WORK REQUIRED » Return the data exactly, but only from the line containing "Viewport: 584px width, 1194px height." through its last line.

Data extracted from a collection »
§ §

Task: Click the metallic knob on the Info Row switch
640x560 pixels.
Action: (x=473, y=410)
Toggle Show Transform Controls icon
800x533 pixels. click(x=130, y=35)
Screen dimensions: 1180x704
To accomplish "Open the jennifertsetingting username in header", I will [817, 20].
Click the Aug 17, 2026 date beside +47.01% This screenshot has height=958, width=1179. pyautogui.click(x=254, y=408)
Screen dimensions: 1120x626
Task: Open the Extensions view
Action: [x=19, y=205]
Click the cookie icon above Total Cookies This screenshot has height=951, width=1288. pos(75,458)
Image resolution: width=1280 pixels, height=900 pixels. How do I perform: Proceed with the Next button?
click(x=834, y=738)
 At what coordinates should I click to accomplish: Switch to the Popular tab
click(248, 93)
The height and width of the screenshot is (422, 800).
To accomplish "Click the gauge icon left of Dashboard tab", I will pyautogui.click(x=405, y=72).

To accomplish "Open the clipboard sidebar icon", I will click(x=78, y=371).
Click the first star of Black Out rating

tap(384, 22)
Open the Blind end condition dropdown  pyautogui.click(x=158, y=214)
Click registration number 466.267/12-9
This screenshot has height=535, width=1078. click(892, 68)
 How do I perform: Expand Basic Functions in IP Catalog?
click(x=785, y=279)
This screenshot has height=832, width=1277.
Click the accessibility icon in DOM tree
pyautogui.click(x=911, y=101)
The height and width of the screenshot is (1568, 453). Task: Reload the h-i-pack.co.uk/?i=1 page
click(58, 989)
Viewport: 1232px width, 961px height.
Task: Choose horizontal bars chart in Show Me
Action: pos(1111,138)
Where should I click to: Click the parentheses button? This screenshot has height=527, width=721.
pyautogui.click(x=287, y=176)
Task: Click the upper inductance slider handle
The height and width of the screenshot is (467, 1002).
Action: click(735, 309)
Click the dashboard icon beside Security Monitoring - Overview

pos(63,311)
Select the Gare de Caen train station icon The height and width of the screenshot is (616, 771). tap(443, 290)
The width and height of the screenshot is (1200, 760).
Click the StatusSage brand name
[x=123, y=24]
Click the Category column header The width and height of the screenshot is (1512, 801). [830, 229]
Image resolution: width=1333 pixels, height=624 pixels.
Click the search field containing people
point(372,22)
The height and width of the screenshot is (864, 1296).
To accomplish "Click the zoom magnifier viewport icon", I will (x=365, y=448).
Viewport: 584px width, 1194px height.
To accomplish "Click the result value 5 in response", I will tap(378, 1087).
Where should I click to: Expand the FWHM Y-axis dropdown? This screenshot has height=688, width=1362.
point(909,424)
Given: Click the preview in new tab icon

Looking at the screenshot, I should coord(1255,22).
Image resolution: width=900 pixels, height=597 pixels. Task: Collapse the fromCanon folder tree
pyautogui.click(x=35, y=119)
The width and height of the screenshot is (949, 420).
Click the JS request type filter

§ §

SOLVED PROBLEM »
Viewport: 584px width, 1194px height.
To accomplish "Click the result value 5 in response", I will tap(378, 1087).
Where should I click to: Expand the FWHM Y-axis dropdown? This screenshot has height=688, width=1362.
point(909,424)
Given: Click the preview in new tab icon

Looking at the screenshot, I should coord(1255,22).
Image resolution: width=900 pixels, height=597 pixels. Task: Collapse the fromCanon folder tree
pyautogui.click(x=35, y=119)
The width and height of the screenshot is (949, 420).
Click the JS request type filter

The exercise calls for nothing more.